Rows from a dataset
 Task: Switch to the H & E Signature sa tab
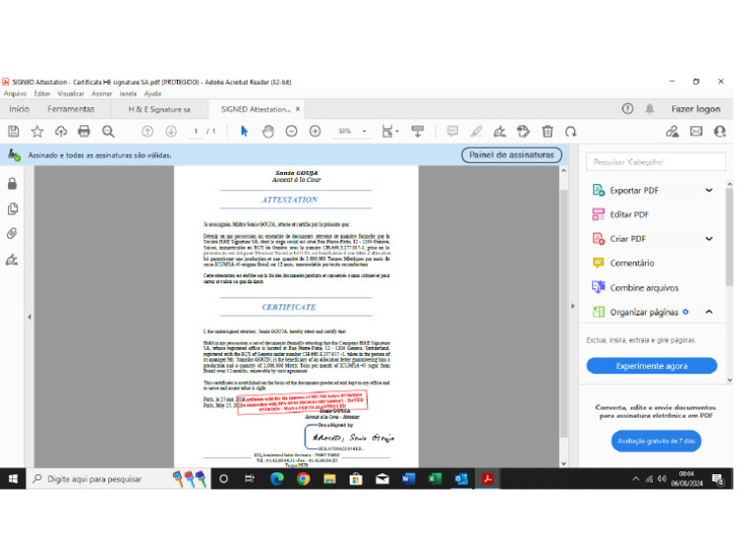[159, 109]
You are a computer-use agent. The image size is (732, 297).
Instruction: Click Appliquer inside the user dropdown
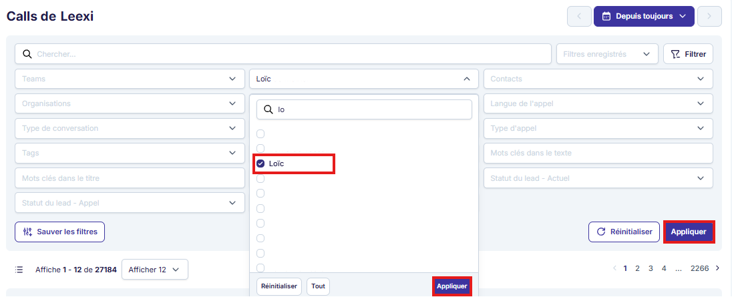coord(452,286)
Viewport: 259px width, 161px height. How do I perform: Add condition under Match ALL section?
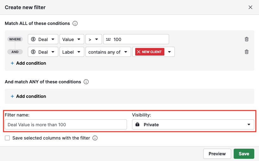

» **What you will do**: Please update the rows above by replacing "Instruction" with "Directive" and keeping everything else the same. Leave the pictures out of your answer.

» **Full solution**:
 Task: Switch to the H & E Signature sa tab
[159, 109]
You are a computer-use agent. The image size is (732, 297).
Directive: Click Appliquer inside the user dropdown
coord(452,286)
Viewport: 259px width, 161px height. How do I perform: Add condition under Match ALL section?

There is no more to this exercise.